### [Set task]
Copy everything from the start of the material down through the line containing "click(26, 470)", substituting "tip" for "arrowhead" and changing nothing else. Leave the pictures out of your answer.

[Pointing data for screenshots]
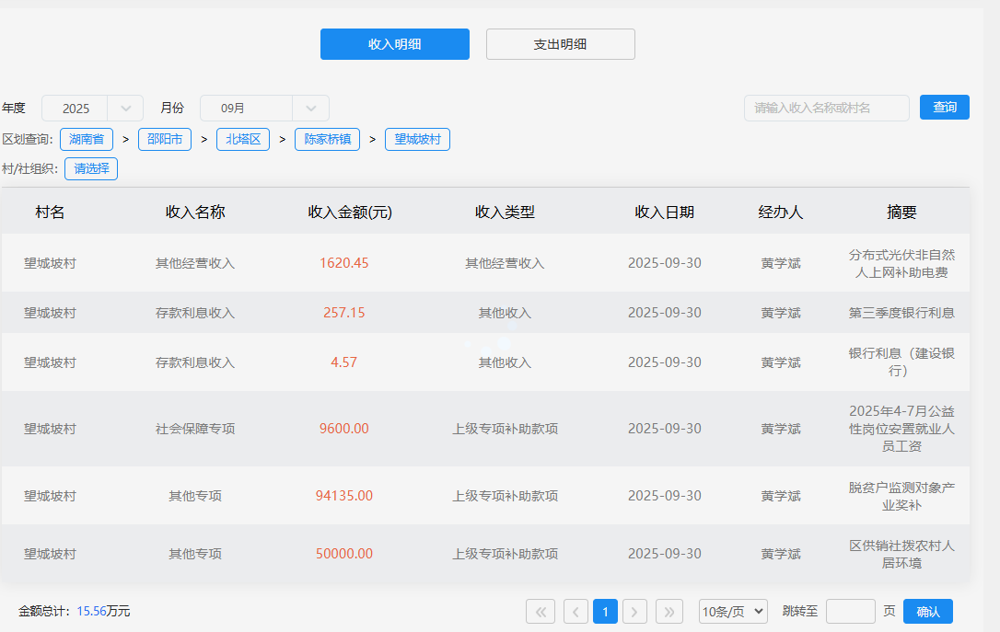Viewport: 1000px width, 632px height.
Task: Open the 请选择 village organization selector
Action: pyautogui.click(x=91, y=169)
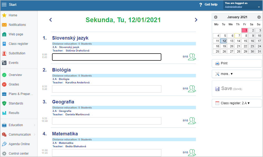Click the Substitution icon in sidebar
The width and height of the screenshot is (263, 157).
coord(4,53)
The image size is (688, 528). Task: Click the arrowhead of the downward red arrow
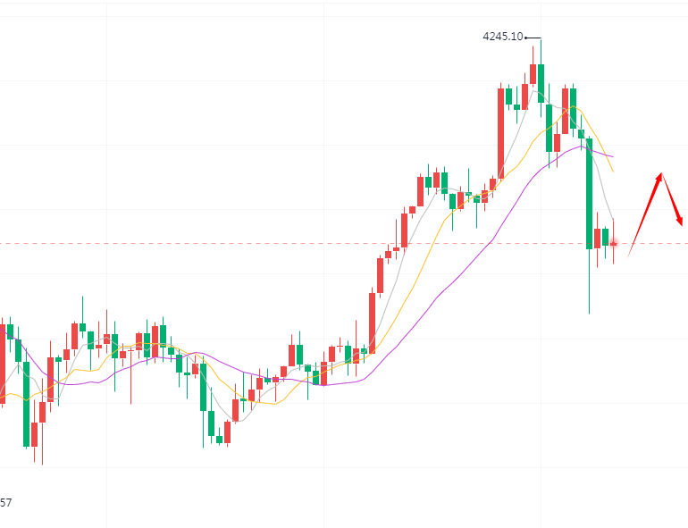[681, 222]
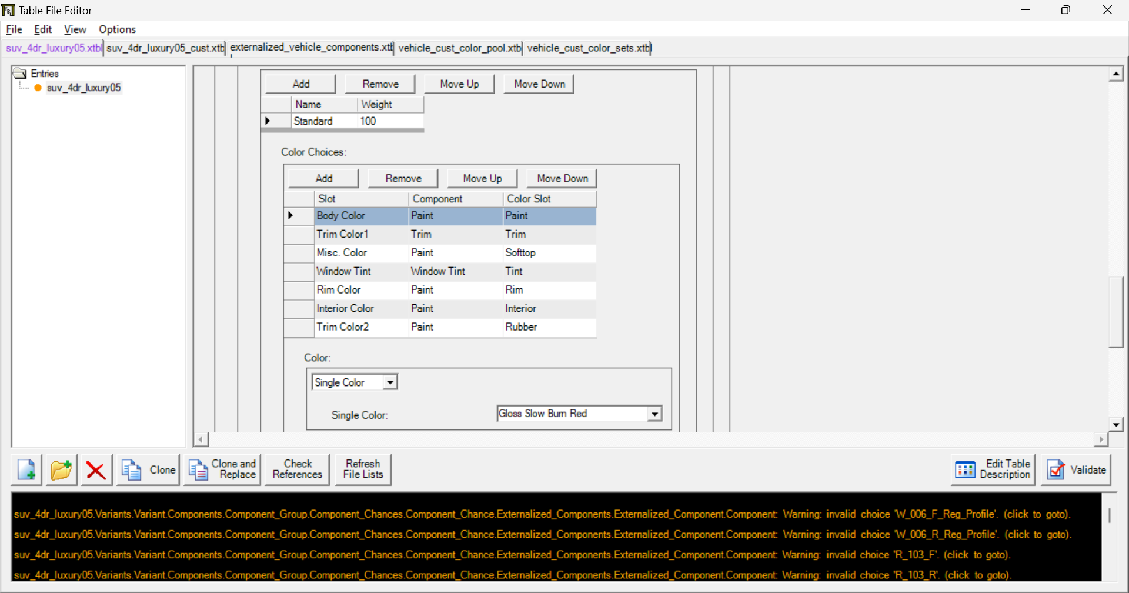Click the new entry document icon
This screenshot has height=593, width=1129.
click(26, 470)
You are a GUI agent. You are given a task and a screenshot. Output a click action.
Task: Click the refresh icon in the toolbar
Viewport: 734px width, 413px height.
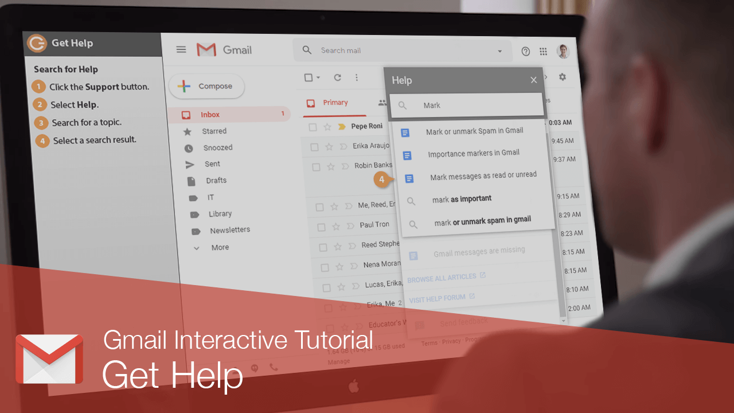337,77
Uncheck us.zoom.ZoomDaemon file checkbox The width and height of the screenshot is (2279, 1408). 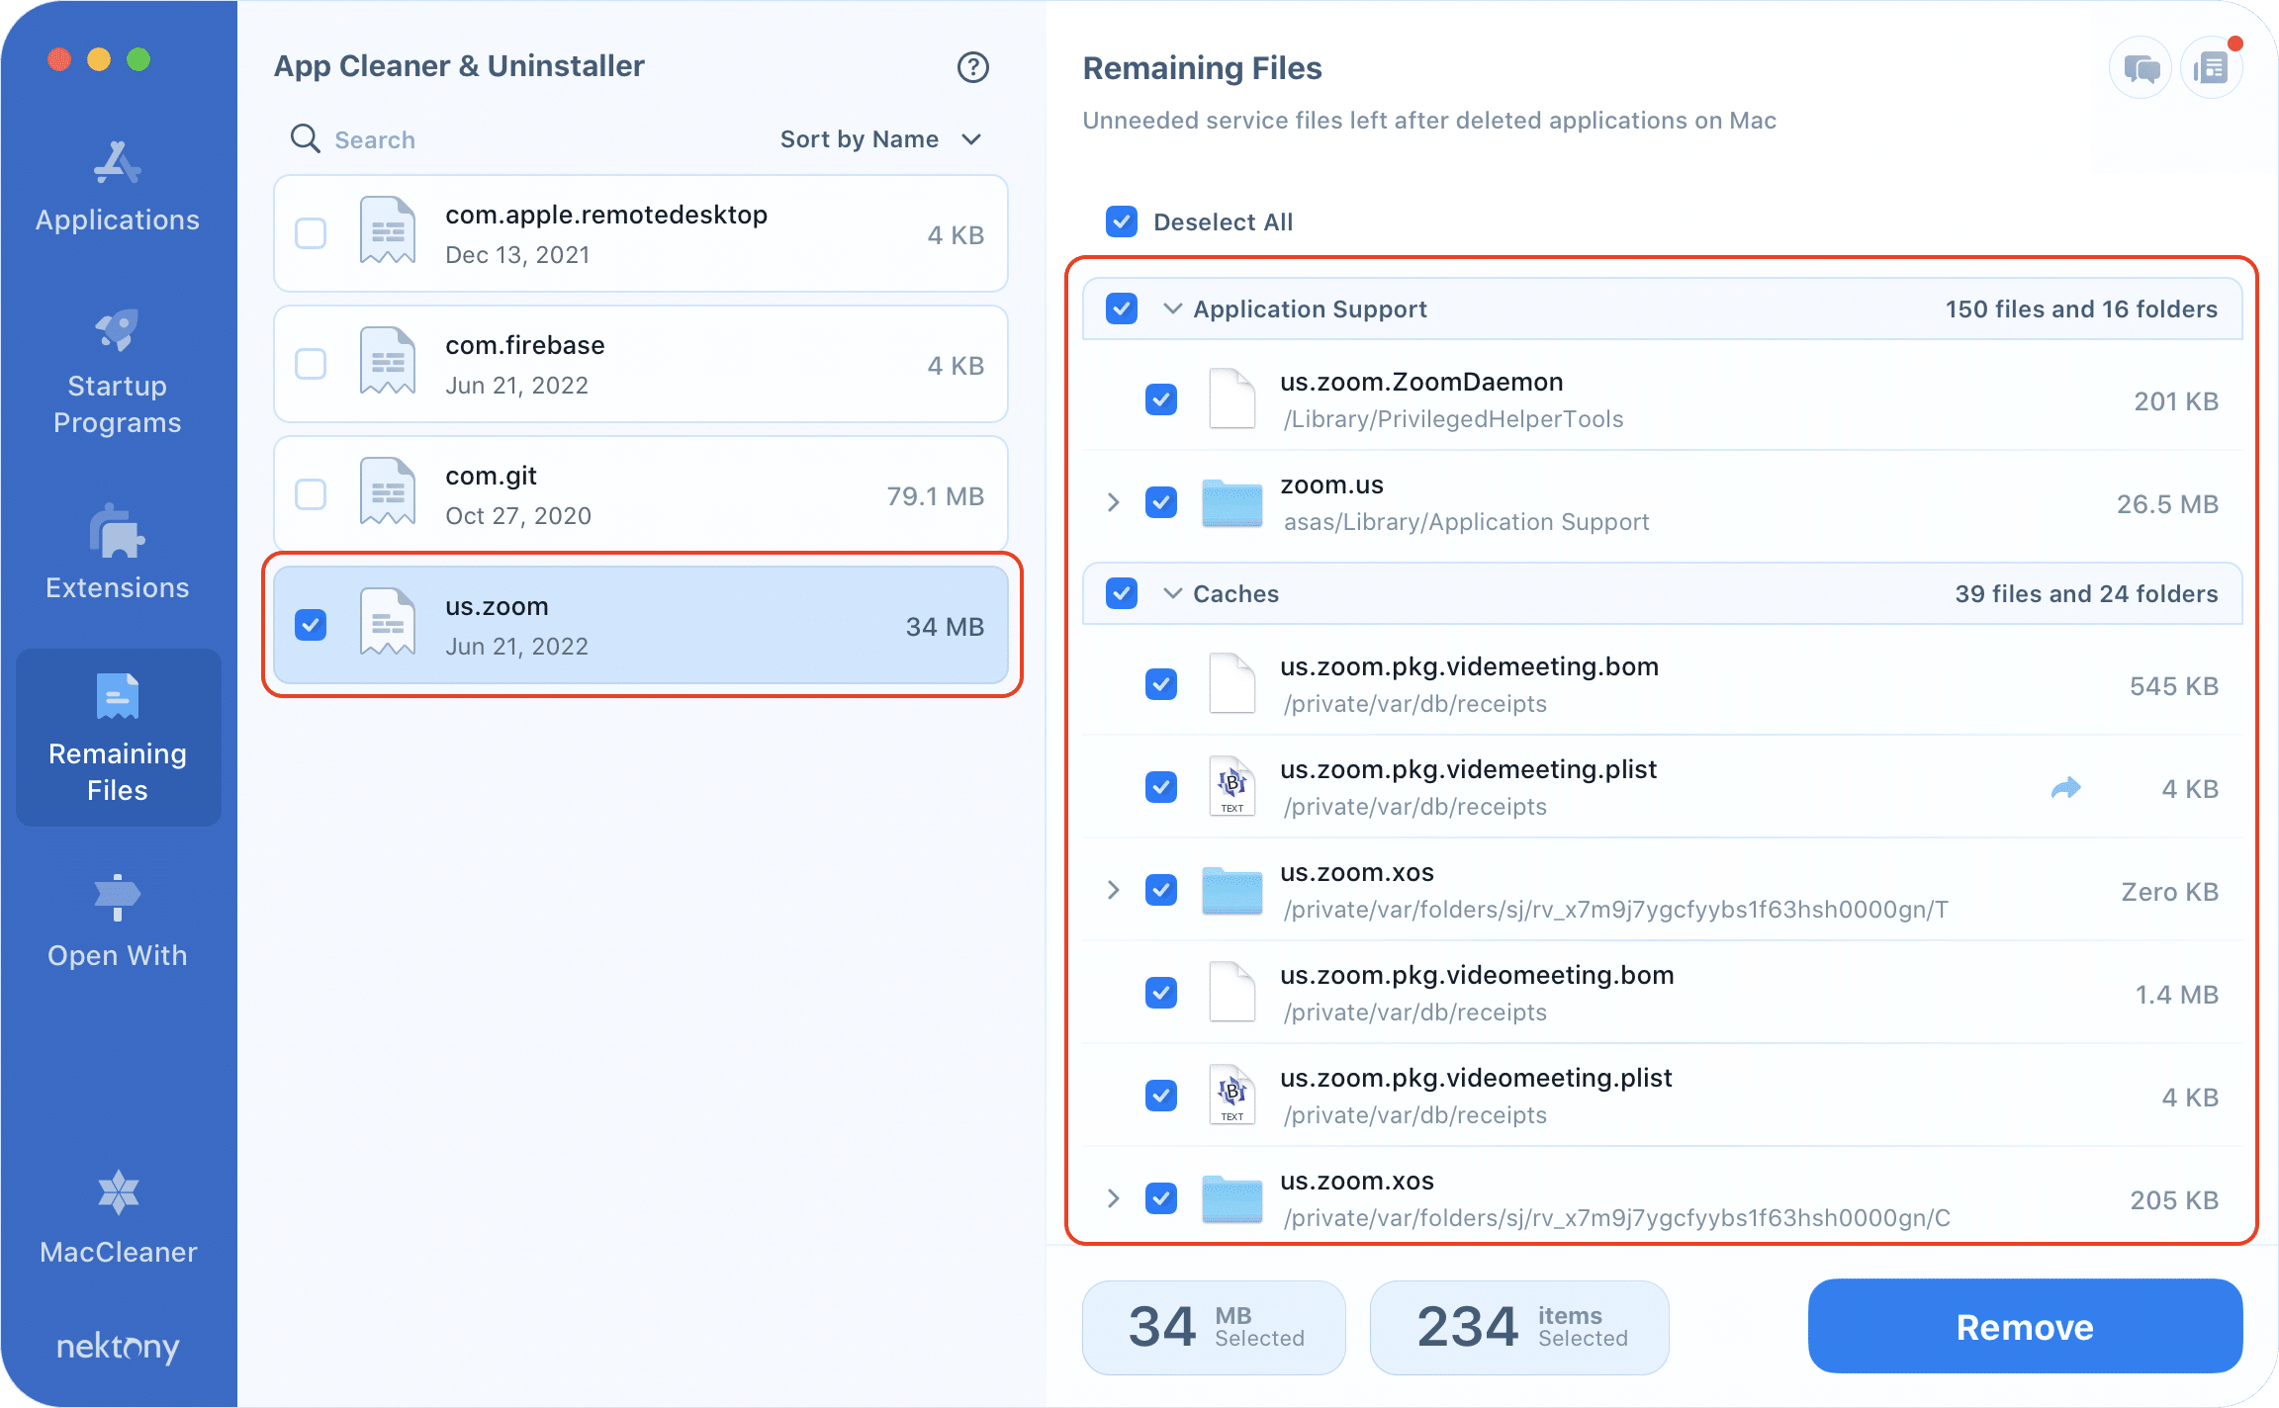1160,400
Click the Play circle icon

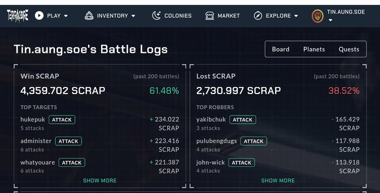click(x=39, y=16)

### [Output for this task]
Viewport: 1000px width, 632px height.
Task: Open the 请选择 village organization selector
Action: pyautogui.click(x=91, y=169)
Click the Substitution icon in sidebar
The width and height of the screenshot is (263, 157).
coord(4,53)
The image size is (688, 528). Task: Click the tip of the downward red arrow
[681, 222]
Click the new entry document icon
This screenshot has height=593, width=1129.
click(26, 470)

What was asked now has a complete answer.